THE HIGHWAY THAT SHAPED (AND BURIED) OLYMPIA
Interstate 5 is the West Coast's main artery and the only road to connect the three countries of North America. But around here, it's more than a highway. It destroyed Tumwater. It created Lacey. And it completely redefined Olympia.
Before 1956, all traffic had to pass through downtown Olympia. When I-5 opened, the traffic vanished. The city center became a ghost town of vacant stores and eerily quiet streets. For seven decades, ambitious revitalization efforts turned abandoned shells into the downtown we have today.
Lacey was born with the highway. It's completely defined by its four exits. So if you've ever wondered, "Where is Downtown Lacey?" The answer is simple: It was never built.
In 1952, Tumwater officials made a shocking decision: they voted to abandon their downtown core. Just think about that. The earliest settlement, the first Washington town at the end of the Oregon Trail — literally the oldest city in Western Washington — was deliberately surrendered and demolished. So if you've ever wondered, "Where is downtown Tumwater?" The answer is grim: It’s buried under millions of tons of concrete and asphalt right between exits 103 and 104.
WALL OFF THE WATERFRONT
150 years ago, 99% of Olympia's population lived downtown.
80 years ago, it was 50%.
Today, the majority of the people seen downtown are visitors. That’s because a little less than 3% of the city's population lives here.
Population density and a critical mass of residents are key drivers of downtown vitality. Urban planning research, particularly from organizations like the International Downtown Association and the Brookings Institution, consistently shows a correlation between a strong residential population and the overall health of a downtown area.
Downtown has a lot of overlapping uses and a lot of overlapping problems. The single most effective step we can take to solve all of them is to create more downtown housing.
In 2002, a campaign was launched to restrict downtown housing development under the pretense that it would block views of the mountains. Yard signs went up with the slogan, "DON’T WALL OFF THE WATERFRONT." The campaign was successful. We held out for "views" and single-family home sprawl took over huge swaths of wilderness. A decade passed without new downtown housing. That lost decade still shapes Olympia’s housing crisis today.
We don’t need to cut down trees to build in downtown. 3% is just way too low a figure. I say, wall off the waterfront. To hell with the views.
MAYOR STINKY
You might not know it, but modern-day downtown Olympia is man-made.
Between 1909 and 1911, Olympia Mayor P. U. Carlyon bucketed 2.3 million cubic yards of mud from the harbor to make a great stinking sandcastle.

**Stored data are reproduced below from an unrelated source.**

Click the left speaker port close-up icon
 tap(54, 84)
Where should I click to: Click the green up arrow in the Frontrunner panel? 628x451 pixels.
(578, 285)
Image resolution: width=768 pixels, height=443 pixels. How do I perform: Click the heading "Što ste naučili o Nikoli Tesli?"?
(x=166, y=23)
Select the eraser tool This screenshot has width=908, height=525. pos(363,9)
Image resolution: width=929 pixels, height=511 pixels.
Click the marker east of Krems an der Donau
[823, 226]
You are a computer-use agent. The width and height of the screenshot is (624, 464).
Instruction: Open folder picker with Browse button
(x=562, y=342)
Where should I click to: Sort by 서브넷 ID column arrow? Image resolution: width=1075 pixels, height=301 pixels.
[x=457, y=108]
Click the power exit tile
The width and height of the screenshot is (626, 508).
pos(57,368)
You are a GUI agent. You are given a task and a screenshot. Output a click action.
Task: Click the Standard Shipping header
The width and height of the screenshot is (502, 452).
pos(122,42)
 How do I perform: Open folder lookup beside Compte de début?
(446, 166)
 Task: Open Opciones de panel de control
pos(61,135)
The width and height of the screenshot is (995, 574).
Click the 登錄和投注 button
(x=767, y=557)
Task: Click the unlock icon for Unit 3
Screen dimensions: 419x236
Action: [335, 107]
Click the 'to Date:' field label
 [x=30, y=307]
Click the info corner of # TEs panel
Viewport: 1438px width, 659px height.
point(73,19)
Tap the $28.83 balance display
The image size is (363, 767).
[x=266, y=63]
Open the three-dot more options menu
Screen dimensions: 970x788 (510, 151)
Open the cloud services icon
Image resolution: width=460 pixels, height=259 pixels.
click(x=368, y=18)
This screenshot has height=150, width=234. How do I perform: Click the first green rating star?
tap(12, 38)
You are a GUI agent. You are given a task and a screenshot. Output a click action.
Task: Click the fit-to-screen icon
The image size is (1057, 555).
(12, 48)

At the time, everyone promised to name his 29-block neighborhood "Carlyon’s Fill," but the name never stuck, although it stunk. Carlyon died before it stopped stinking or his ultimate dream came to be: He envisioned Capitol Lake, an idea that came to fruition fifty years later.
Next time you’re downtown, give the neighborhood a sniff. See if you can catch a whiff of history. Downtown’s very foundation carries the mark of messy, improvised planning.
BIG BEER
Olympia — a city with a population under 60,000 — has a whopping 83 bars, with 41 of them located downtown. Why?
A 2005 study from the city’s future police chief showed a link between our high number of bars and our higher rate of violent bar incidents. The study compared Olympia to a dozen similar-sized cities in the state.
A common complaint is that the bar scene in Olympia is mediocre. If there’s truth in this, market saturation could be the cause. I have a fantasy: Olympia’s bar owners hold a summit to negotiate a reduction in bar quantity in the name of boosting bar quality.
The high number of bars isn't random. It's a relic from the big beer era. You might not know it, but for most of our history, beer was our second-largest industry.
The lost spirit (and beer) of the old Olympia Brewery still haunts this shuttered million-square-foot complex. Under its shadow, at Tumwater Falls, the Olympia-Tumwater Foundation maintains an open-air museum to promote the so-called heritage. But until this complex is redeveloped, our beer-fueled past remains a legacy of lost potential, irrelevant trivia, and ghosts. Cheers!







I very much love your posts, David. They are charming and intelligent and filled with information. Cheers! - Bob
The potent combination of alcohol and interstates hums like a 1960s country song. Thank you for this whiff into the region’s beery buried past.